Eine solchermaßen vereinbarte „bring-or-pay-Klausel“ ist eine von dem Abfallentsorgungsunternehmen gestellte Allgemeine Geschäftsbedingung im Sinne des § 305 Abs. 1 Satz 1 BGB. Die Klausel ist gemäß § 307 Abs. 1 Satz 1 BGB unwirksam, weil sie den Vertragspartner entgegen Treu und Glauben unangemessen benachteiligt.
Im vorliegenden Fall handelt es sich bei der „bring-or-pay-Klausel“ um eine für eine Vielzahl von gleichartigen Anlieferungsverträgen vorformulierte Vertragsbedingung, deren Einbeziehung in den Vertrag das Abfallentsorgungsunternehmen verlangt hat. Es liegt auch nicht etwa deshalb gleichwohl keine Allgemeine Geschäftsbedingung vor, weil die Klausel ausgehandelt worden wäre, § 305 Abs. 1 Satz 3 BGB.
Nach der Rechtsprechung des Bundesgerichtshofs erfordert Aushandeln gemäß § 305 Abs. 1 Satz 3 BGB mehr als Verhandeln. Von einem Aushandeln in diesem Sinne kann nur dann gesprochen werden, wenn der Verwender zunächst den in seinen Allgemeinen Geschäftsbedingungen enthaltenen gesetzesfremden Kerngehalt, also die den wesentlichen Inhalt der gesetzlichen Regelung ändernden oder ergänzenden Bestimmungen, inhaltlich ernsthaft zur Disposition stellt und dem Verhandlungspartner Gestaltungsfreiheit zur Wahrung eigener Interessen einräumt mit zumindest der realen Möglichkeit, die inhaltliche Ausgestaltung der Vertragsbedingungen zu beeinflussen1. Er muss sich also deutlich und ernsthaft zur gewünschten Änderung einzelner Klauseln bereit erklären.

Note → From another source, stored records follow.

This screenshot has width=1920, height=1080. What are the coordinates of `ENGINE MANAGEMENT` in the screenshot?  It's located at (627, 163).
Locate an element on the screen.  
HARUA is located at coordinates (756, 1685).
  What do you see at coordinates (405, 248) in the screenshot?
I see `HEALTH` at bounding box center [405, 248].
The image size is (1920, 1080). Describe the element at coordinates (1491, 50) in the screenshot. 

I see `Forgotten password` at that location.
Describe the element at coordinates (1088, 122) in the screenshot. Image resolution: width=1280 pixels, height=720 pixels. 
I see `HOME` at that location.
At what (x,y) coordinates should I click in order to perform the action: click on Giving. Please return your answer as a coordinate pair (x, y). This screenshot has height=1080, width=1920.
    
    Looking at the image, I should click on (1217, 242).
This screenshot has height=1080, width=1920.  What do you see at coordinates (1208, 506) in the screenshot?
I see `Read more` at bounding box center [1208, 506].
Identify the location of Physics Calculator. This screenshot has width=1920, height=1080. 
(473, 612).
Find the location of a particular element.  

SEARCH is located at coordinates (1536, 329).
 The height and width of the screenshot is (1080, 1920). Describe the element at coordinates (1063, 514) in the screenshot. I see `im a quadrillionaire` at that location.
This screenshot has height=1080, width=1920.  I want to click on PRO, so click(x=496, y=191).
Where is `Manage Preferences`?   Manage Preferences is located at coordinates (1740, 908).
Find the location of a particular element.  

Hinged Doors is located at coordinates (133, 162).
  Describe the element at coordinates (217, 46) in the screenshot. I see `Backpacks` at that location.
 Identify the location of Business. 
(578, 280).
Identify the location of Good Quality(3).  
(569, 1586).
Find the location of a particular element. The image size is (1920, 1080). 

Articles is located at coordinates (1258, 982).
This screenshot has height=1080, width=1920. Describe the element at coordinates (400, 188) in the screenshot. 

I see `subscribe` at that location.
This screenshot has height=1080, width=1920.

In aller Regel schlägt sich eine solche Bereitschaft auch in erkennbaren Änderungen des vorformulierten Textes nieder. Allenfalls unter besonderen Umständen kann eine Vertragsklausel auch dann als Ergebnis eines Aushandelns gewertet werden, wenn es schließlich nach gründlicher Erörterung bei dem gestellten Entwurf verbleibt2.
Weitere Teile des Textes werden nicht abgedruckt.